>> begin

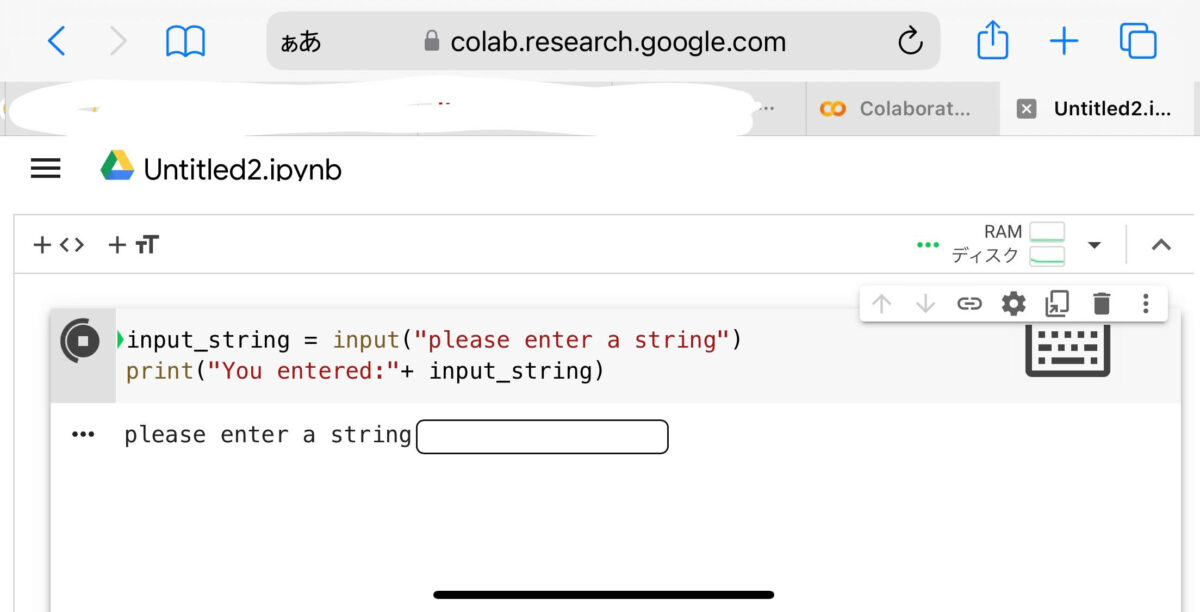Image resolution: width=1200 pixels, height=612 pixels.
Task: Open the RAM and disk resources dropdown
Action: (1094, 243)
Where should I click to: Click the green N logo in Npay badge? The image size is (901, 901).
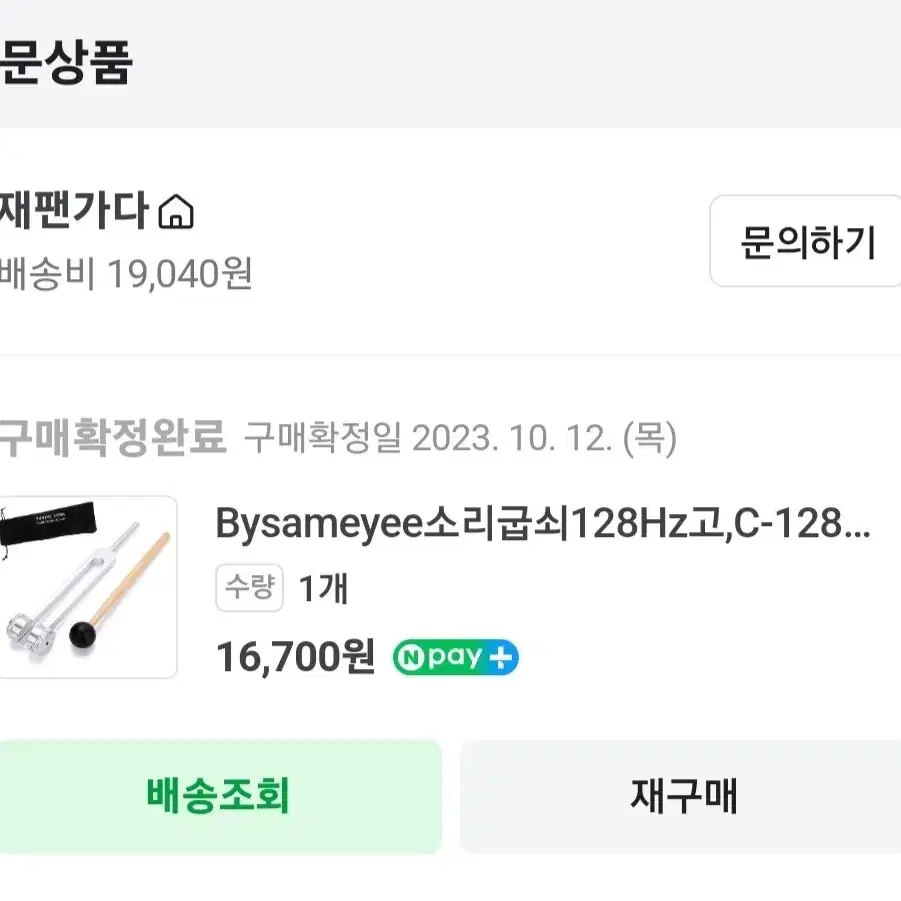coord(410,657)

>> end
>> begin

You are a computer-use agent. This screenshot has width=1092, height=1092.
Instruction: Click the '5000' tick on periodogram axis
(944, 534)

>> end
>> begin

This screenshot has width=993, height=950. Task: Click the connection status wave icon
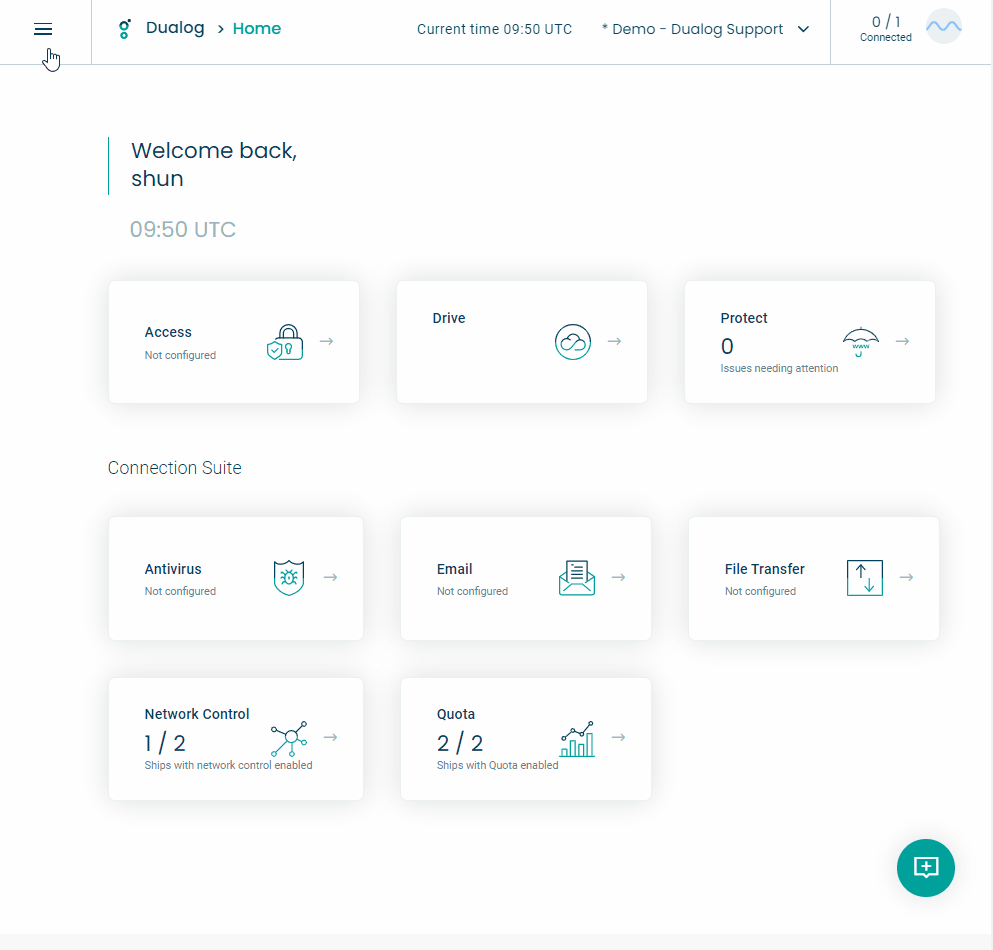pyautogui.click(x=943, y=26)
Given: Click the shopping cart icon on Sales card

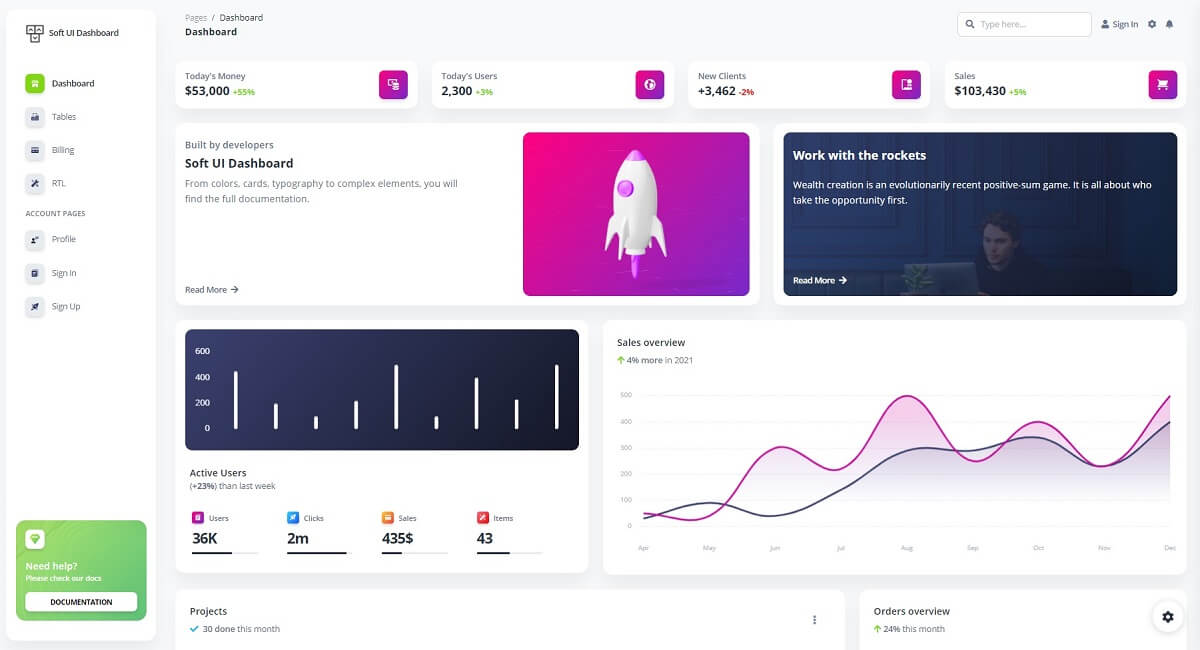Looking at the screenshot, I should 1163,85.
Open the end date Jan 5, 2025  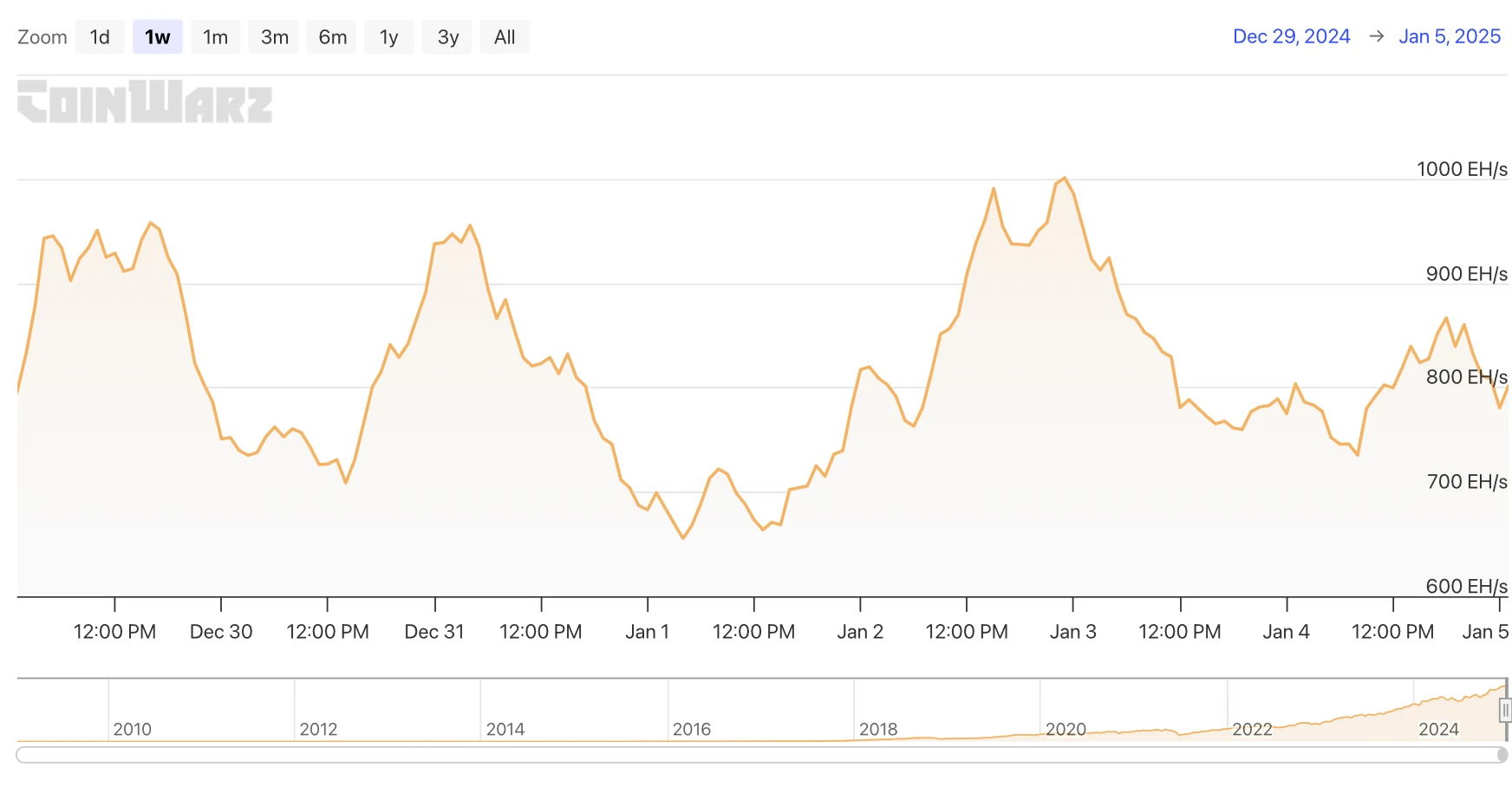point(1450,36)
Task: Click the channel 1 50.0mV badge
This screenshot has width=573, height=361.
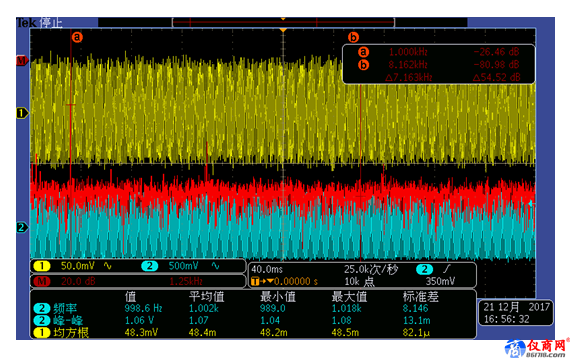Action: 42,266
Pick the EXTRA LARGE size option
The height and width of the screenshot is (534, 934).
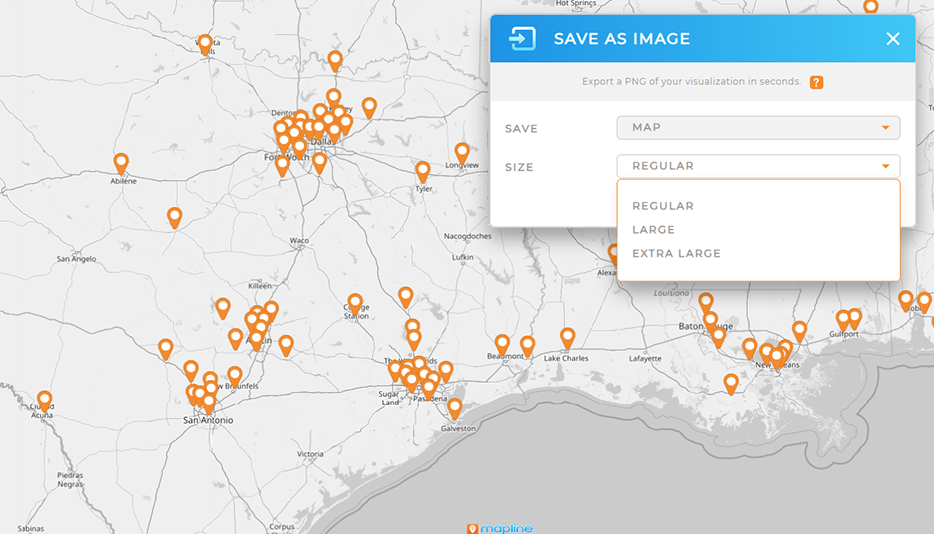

>> end

*SHORT PROBLEM*.
Render the rows as a numbered list, starting at the line that contains "Image resolution: width=1200" and ending at the line that contains "coord(410,657)", with blank lines omitted and the pictures left out.

*WRITTEN SOLUTION*.
1. Image resolution: width=1200 pixels, height=612 pixels.
2. Task: Open the RAM and disk resources dropdown
3. Action: (1094, 243)
4. Where should I click to: Click the green N logo in Npay badge? The image size is (901, 901).
5. coord(410,657)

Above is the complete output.